Return a copy of every line in the records that includes the word "Toggle".

········

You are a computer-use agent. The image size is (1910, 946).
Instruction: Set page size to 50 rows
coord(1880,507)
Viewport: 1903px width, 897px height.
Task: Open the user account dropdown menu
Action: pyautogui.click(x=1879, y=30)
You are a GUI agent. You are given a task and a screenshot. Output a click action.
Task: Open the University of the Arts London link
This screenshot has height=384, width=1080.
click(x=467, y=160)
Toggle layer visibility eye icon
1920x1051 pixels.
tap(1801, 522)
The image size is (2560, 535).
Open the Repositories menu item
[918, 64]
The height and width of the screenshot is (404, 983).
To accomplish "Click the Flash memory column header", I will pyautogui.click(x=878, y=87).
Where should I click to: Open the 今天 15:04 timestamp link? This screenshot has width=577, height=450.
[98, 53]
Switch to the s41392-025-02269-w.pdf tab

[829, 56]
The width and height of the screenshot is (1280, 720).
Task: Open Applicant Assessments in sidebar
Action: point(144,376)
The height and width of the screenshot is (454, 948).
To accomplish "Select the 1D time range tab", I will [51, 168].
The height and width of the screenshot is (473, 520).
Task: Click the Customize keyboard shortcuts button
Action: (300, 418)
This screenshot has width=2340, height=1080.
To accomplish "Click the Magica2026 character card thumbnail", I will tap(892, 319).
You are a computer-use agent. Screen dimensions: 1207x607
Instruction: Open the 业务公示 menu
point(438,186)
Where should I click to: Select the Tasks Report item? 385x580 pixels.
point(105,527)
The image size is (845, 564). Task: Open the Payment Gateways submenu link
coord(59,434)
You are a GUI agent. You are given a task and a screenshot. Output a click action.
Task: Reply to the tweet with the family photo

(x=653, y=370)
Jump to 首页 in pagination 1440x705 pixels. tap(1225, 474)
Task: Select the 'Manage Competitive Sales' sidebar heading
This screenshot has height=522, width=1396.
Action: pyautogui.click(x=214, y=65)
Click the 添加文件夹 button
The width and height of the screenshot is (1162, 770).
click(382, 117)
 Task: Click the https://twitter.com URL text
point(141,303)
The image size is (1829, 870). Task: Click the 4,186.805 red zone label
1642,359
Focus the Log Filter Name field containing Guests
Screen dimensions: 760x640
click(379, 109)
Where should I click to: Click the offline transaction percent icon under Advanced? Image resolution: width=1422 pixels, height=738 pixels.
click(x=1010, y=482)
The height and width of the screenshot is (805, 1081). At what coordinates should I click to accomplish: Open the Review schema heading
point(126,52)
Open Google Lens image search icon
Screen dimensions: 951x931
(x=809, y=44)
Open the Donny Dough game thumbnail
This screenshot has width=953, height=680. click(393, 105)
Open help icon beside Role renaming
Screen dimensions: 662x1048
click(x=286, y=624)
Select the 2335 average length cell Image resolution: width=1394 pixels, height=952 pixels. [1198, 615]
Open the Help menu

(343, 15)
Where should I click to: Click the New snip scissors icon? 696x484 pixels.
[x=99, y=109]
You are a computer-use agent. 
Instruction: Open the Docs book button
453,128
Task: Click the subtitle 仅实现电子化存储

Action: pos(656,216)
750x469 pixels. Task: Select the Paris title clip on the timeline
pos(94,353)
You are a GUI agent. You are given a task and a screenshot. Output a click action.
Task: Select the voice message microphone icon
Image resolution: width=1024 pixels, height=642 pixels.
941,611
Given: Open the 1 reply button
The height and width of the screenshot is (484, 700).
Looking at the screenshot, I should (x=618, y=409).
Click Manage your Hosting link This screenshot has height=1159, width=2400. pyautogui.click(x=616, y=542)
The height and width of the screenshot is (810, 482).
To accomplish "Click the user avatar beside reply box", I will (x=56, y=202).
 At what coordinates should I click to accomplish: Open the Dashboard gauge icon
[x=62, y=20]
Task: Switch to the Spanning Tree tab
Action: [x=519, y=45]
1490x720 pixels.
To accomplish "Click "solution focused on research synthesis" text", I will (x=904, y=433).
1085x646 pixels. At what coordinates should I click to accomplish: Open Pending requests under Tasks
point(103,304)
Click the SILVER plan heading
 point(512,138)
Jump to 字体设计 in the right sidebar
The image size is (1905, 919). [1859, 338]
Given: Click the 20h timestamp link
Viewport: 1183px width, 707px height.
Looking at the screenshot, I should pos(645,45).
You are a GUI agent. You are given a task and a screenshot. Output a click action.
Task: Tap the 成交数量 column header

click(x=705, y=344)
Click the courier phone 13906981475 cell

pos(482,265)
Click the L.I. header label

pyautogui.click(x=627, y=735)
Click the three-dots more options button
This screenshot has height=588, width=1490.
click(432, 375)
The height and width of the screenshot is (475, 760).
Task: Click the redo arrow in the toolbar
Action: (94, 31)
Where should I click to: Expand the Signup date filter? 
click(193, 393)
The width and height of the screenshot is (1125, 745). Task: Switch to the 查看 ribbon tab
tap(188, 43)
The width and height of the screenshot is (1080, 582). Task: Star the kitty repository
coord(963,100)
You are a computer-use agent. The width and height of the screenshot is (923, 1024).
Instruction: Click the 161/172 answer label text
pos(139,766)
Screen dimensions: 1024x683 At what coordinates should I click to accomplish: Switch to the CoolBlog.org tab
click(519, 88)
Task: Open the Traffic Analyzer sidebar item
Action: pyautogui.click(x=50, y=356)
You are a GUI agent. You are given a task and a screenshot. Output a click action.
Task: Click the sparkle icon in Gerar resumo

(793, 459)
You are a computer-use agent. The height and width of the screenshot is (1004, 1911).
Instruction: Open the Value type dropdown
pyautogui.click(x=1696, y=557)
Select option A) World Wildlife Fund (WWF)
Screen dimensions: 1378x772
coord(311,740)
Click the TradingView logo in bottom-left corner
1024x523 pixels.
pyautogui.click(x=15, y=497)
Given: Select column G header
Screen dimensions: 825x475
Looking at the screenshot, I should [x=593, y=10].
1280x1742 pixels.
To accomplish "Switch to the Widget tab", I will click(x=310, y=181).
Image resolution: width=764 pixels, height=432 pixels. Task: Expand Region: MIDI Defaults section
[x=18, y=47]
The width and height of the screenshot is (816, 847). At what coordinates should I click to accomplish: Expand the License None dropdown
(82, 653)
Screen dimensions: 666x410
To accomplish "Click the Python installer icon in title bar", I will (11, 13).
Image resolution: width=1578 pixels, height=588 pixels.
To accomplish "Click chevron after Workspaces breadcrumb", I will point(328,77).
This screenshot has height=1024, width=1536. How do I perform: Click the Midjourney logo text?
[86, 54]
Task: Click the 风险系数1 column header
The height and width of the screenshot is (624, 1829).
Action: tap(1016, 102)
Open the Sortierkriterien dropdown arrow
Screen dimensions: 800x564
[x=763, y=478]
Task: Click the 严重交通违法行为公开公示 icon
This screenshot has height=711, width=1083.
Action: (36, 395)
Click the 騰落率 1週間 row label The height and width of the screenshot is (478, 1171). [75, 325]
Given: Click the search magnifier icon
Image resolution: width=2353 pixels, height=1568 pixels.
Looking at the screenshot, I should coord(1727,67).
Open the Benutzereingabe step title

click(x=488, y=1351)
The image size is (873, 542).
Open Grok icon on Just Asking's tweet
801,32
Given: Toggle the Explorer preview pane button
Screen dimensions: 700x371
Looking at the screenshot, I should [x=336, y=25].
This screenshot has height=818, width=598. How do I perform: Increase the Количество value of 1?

········

### Exercise result
Toggle layer visibility eye icon
Given: Toggle the Explorer preview pane button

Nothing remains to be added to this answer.